**EXERCISE INSTRUCTIONS**
Reproduce the data below verbatim, from the line with "How do I perform: Close" up to and including the line with "coord(430,145)", leaving the pictures out.

**DATASET RECORDS**
.....

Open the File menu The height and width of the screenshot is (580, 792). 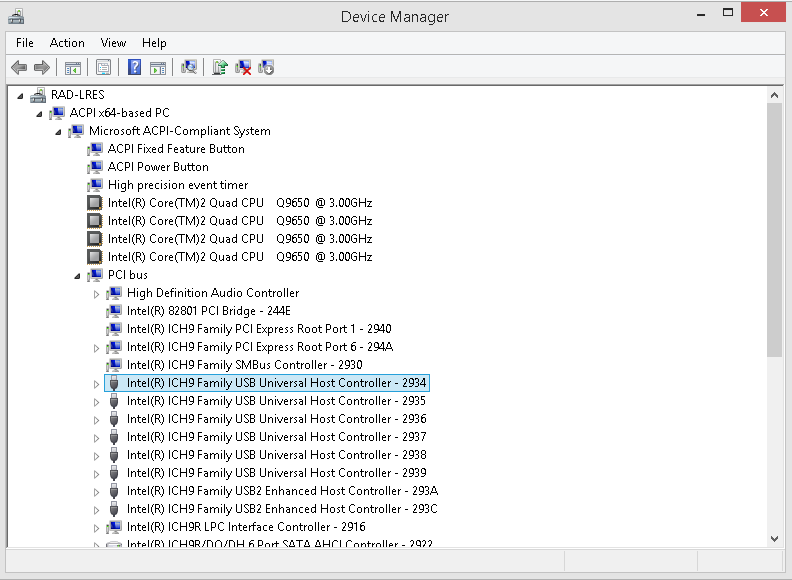pos(25,43)
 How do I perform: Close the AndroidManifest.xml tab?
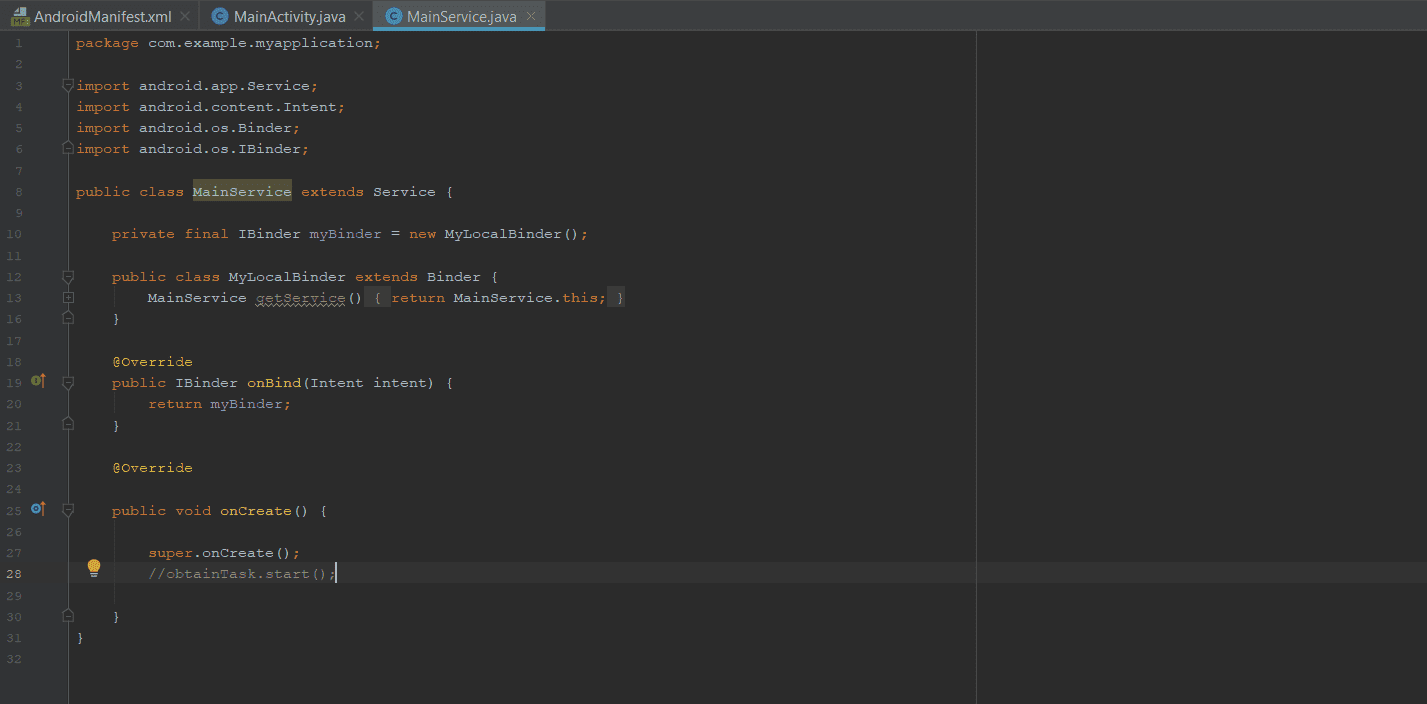pyautogui.click(x=184, y=17)
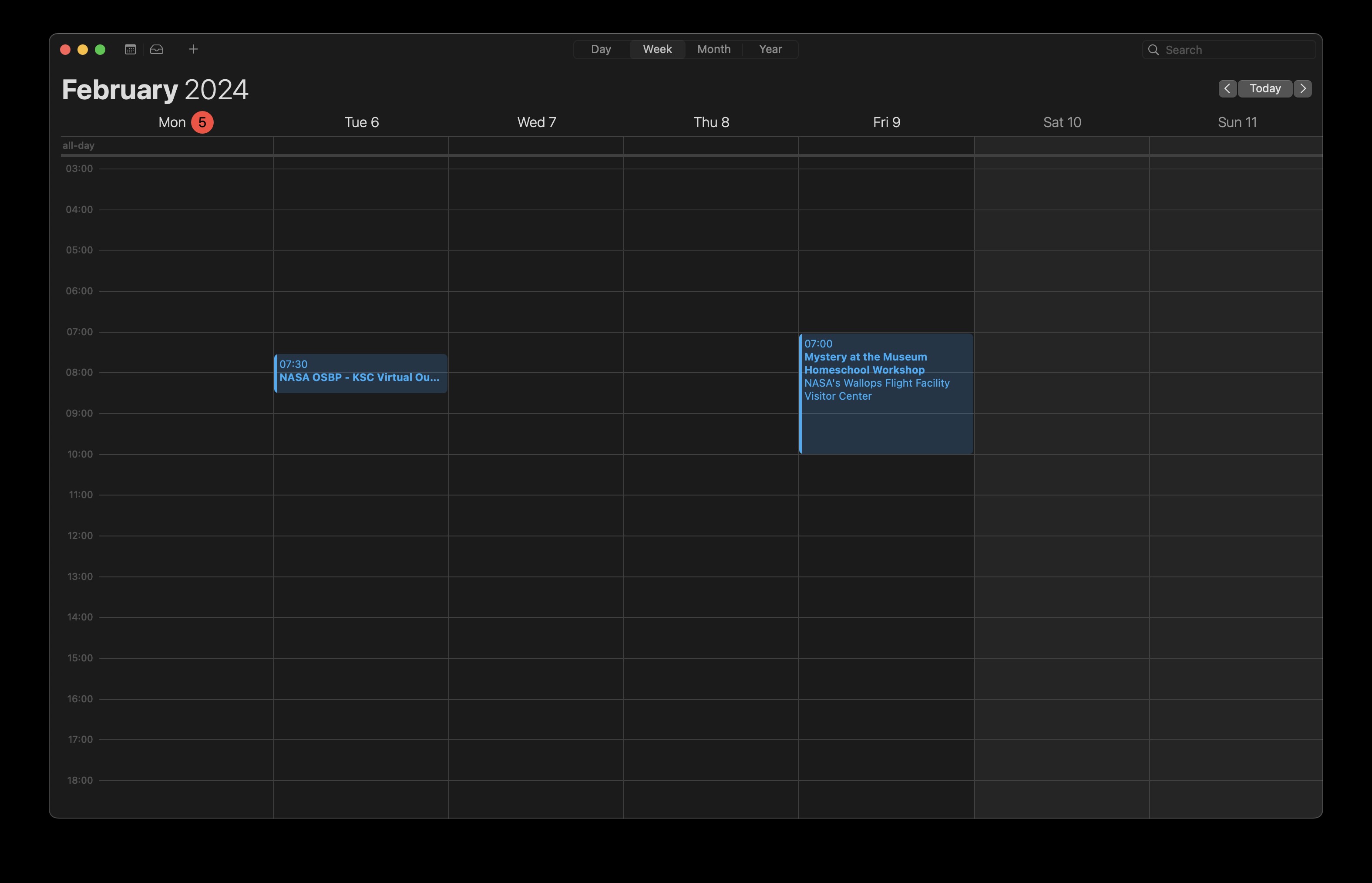Go to next week with right chevron
Image resolution: width=1372 pixels, height=883 pixels.
tap(1303, 88)
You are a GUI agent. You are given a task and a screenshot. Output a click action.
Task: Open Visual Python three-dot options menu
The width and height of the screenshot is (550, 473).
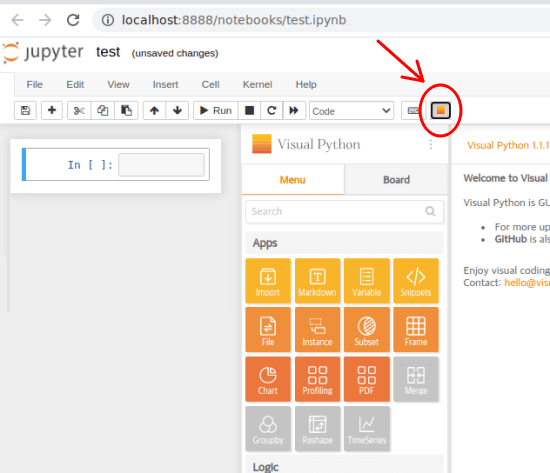coord(430,145)
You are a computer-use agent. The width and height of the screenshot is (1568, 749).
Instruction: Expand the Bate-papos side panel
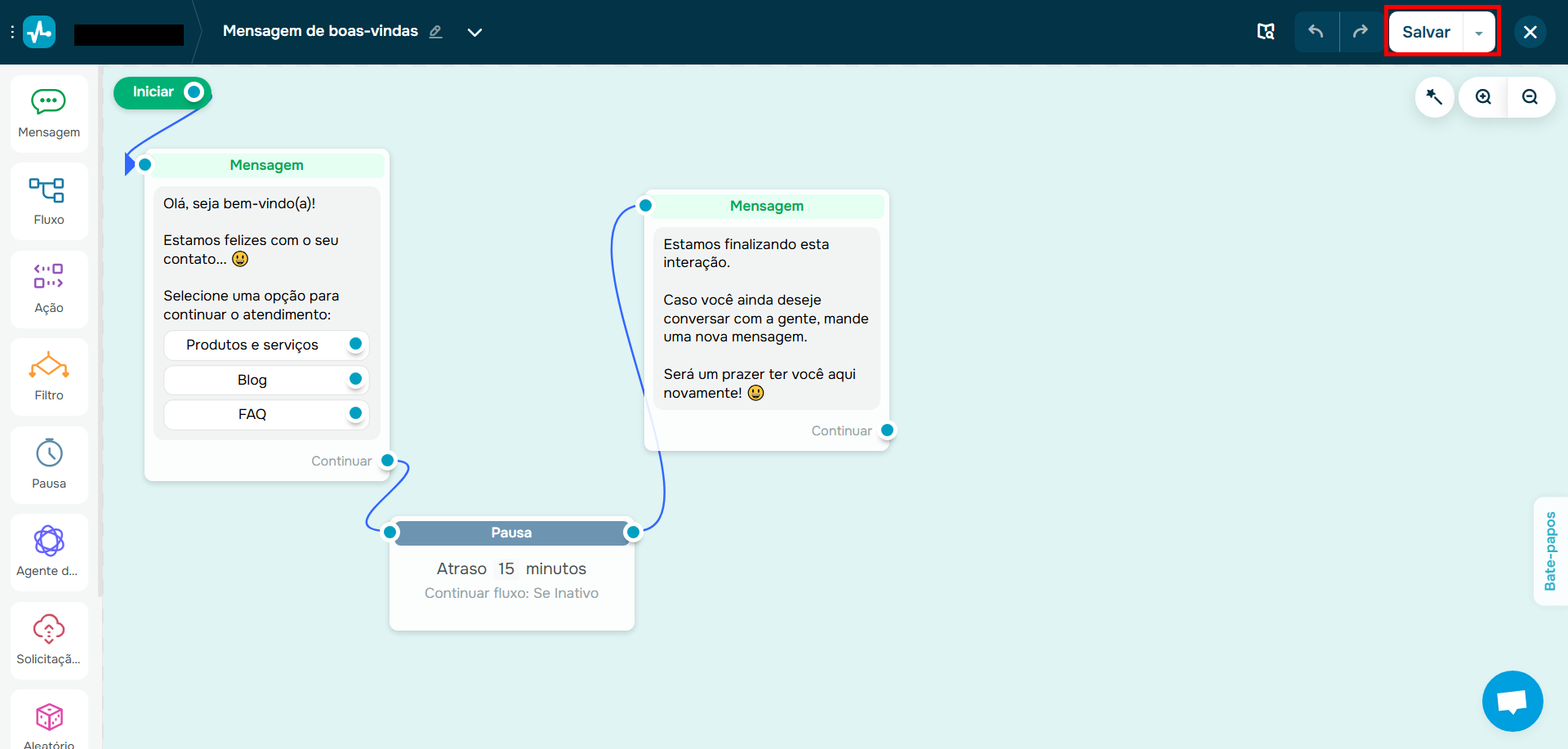click(x=1552, y=552)
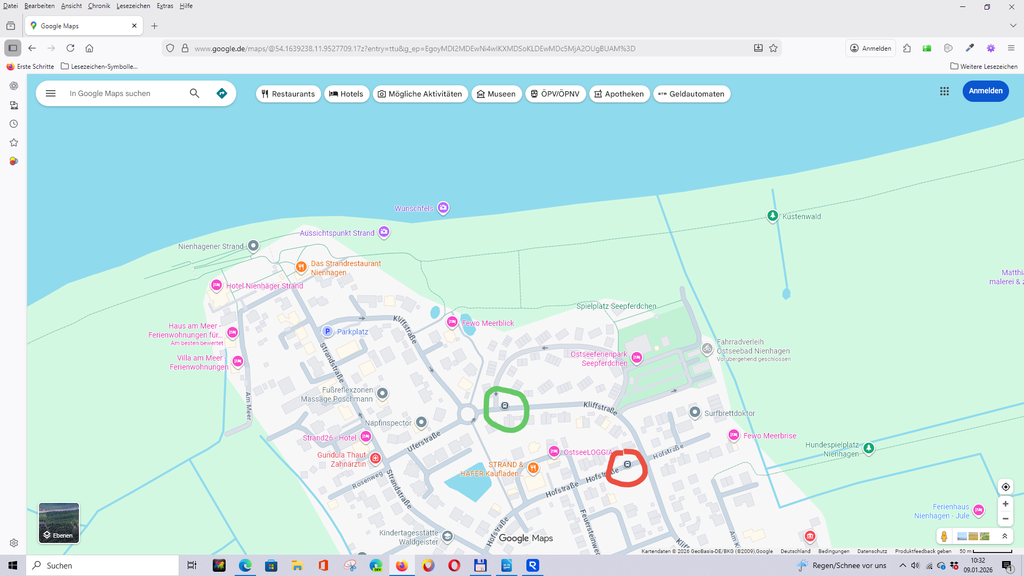Zoom in with the plus button
Screen dimensions: 1024x576
tap(1006, 504)
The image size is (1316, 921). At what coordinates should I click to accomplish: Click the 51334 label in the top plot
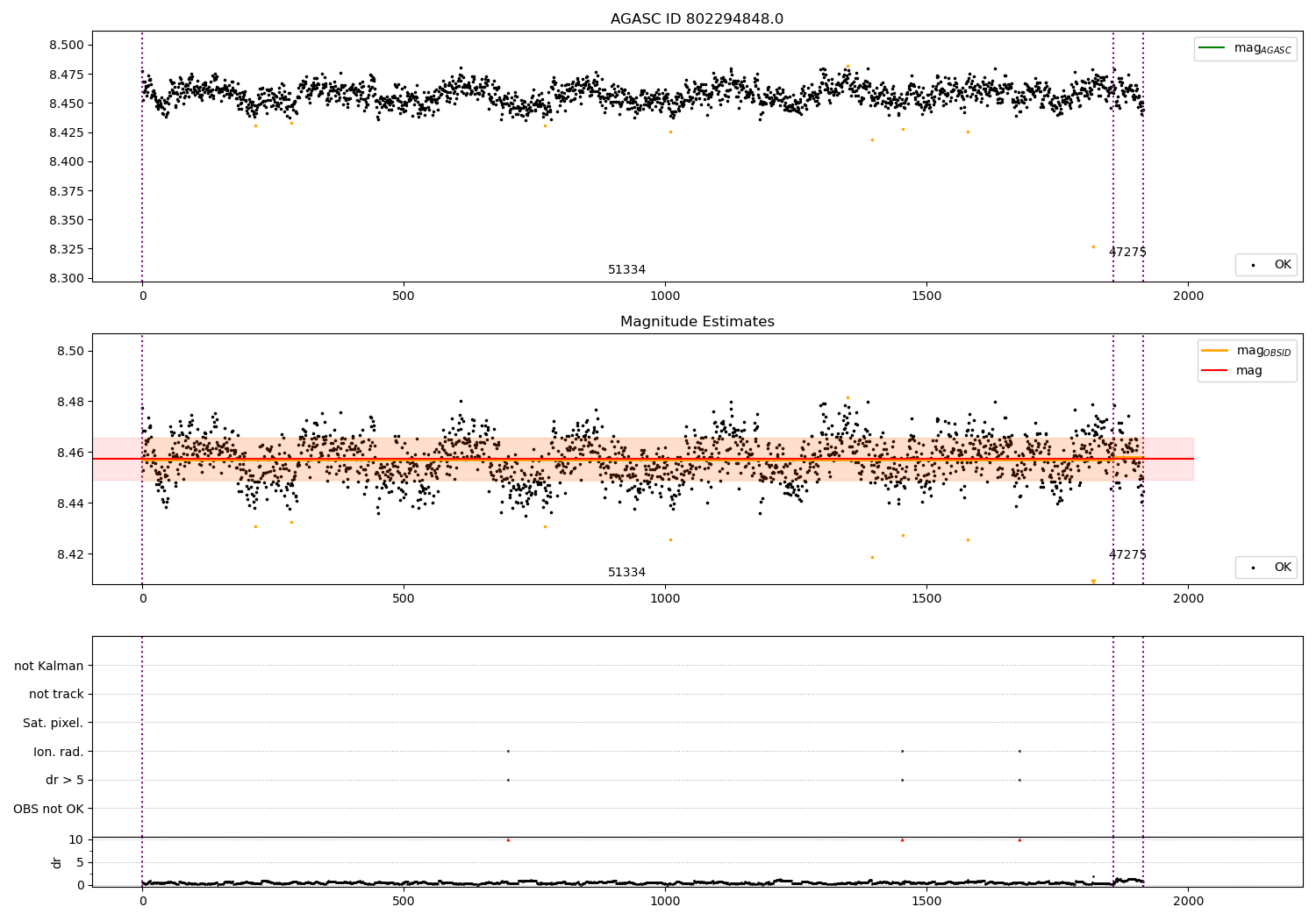[x=626, y=270]
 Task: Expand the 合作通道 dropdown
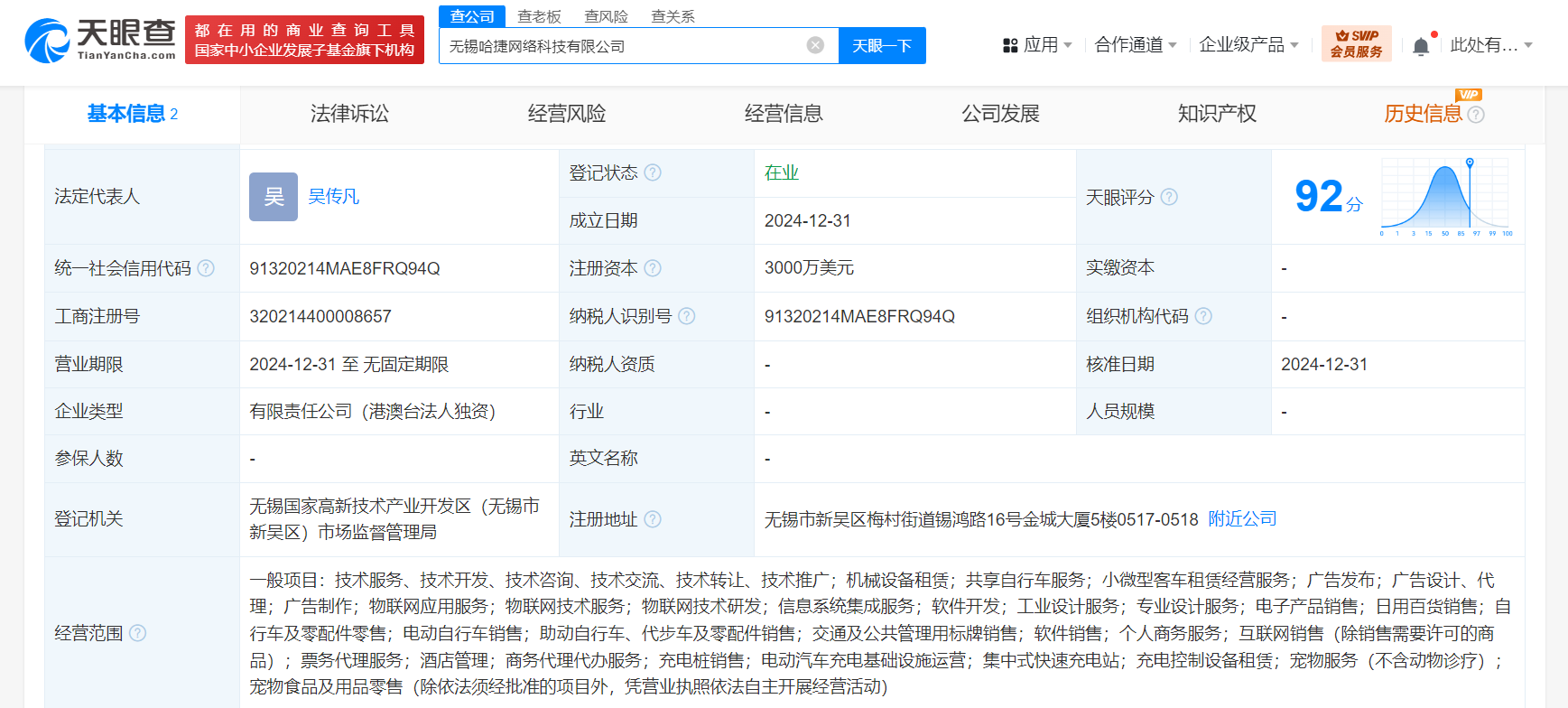pos(1135,45)
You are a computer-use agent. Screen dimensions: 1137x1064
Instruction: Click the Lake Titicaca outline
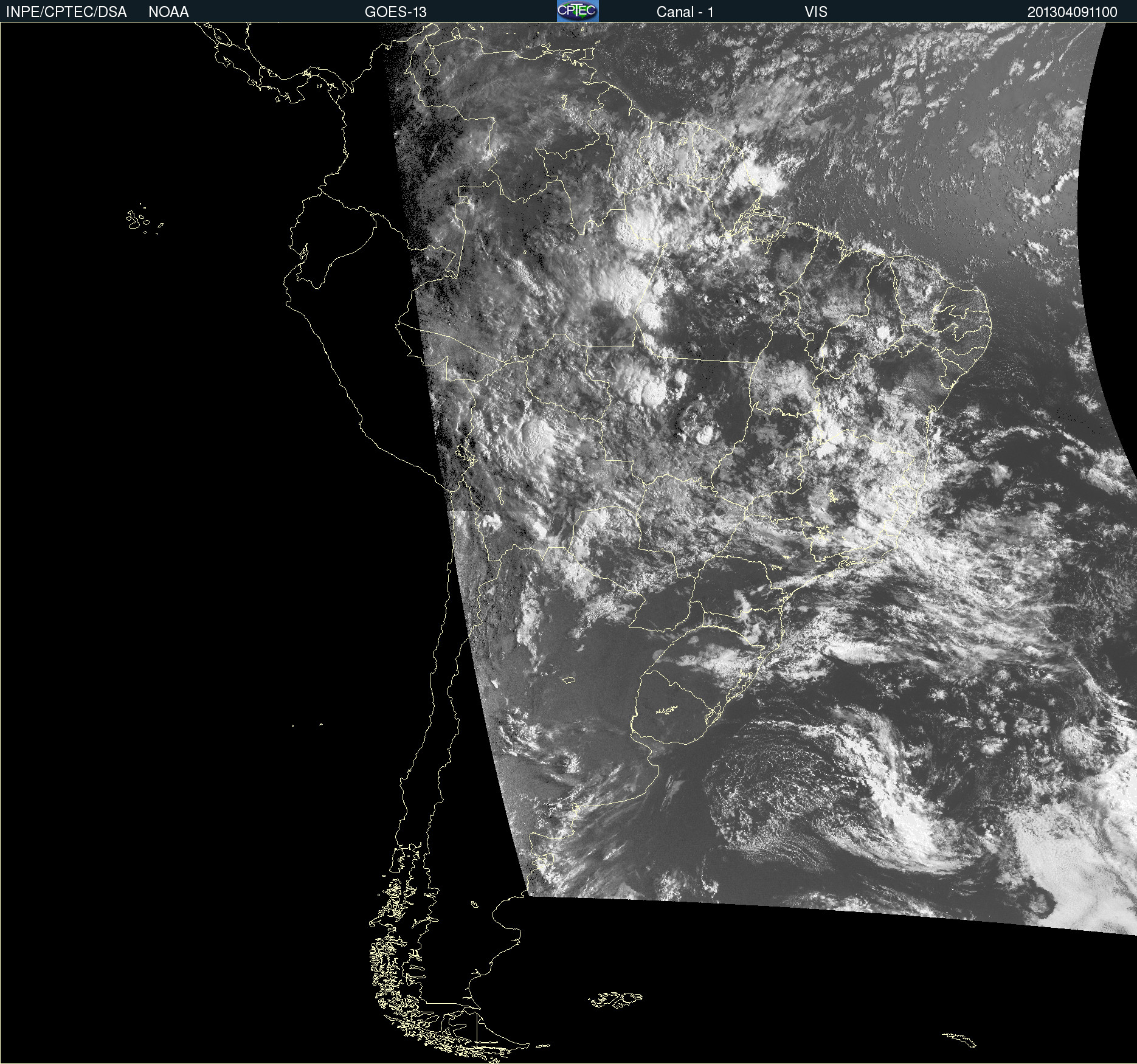coord(465,454)

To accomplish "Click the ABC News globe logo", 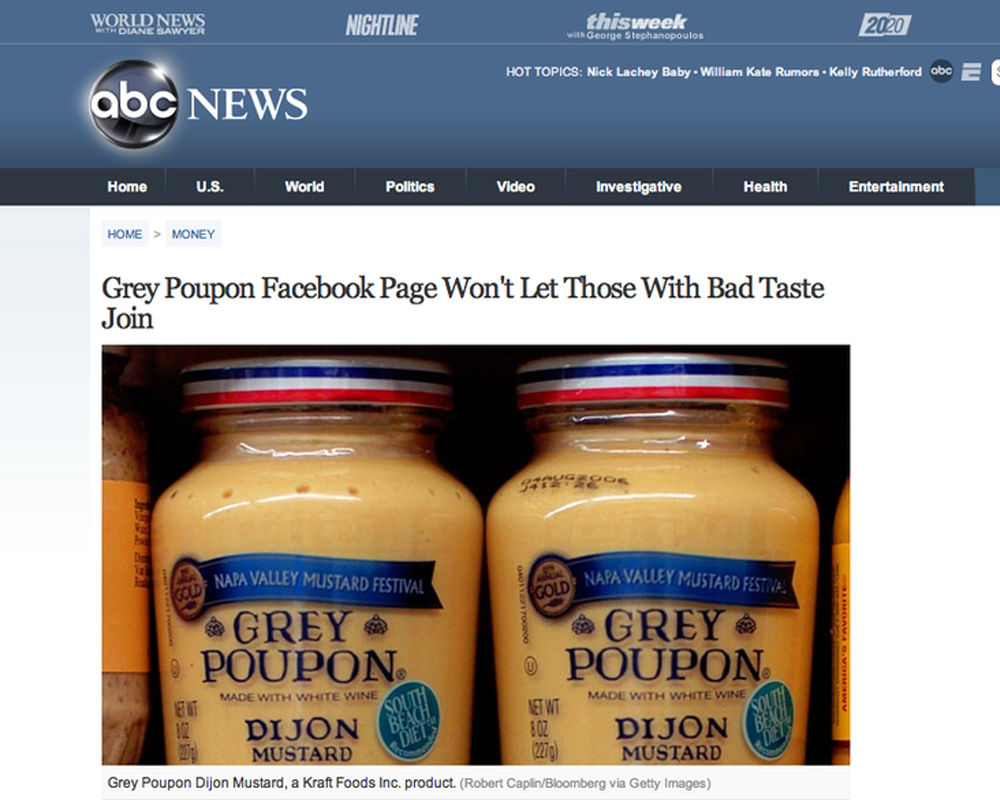I will [x=133, y=104].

.....

**RESULT OF THE TASK**
 How do I perform: Close the AndroidManifest.xml tab?
pyautogui.click(x=184, y=17)
Go to next week with right chevron
Image resolution: width=1372 pixels, height=883 pixels.
tap(1303, 88)
You are a GUI agent. You are given a task and a screenshot. Output a click action.
Task: Open Visual Python three-dot options menu
The width and height of the screenshot is (550, 473).
coord(430,145)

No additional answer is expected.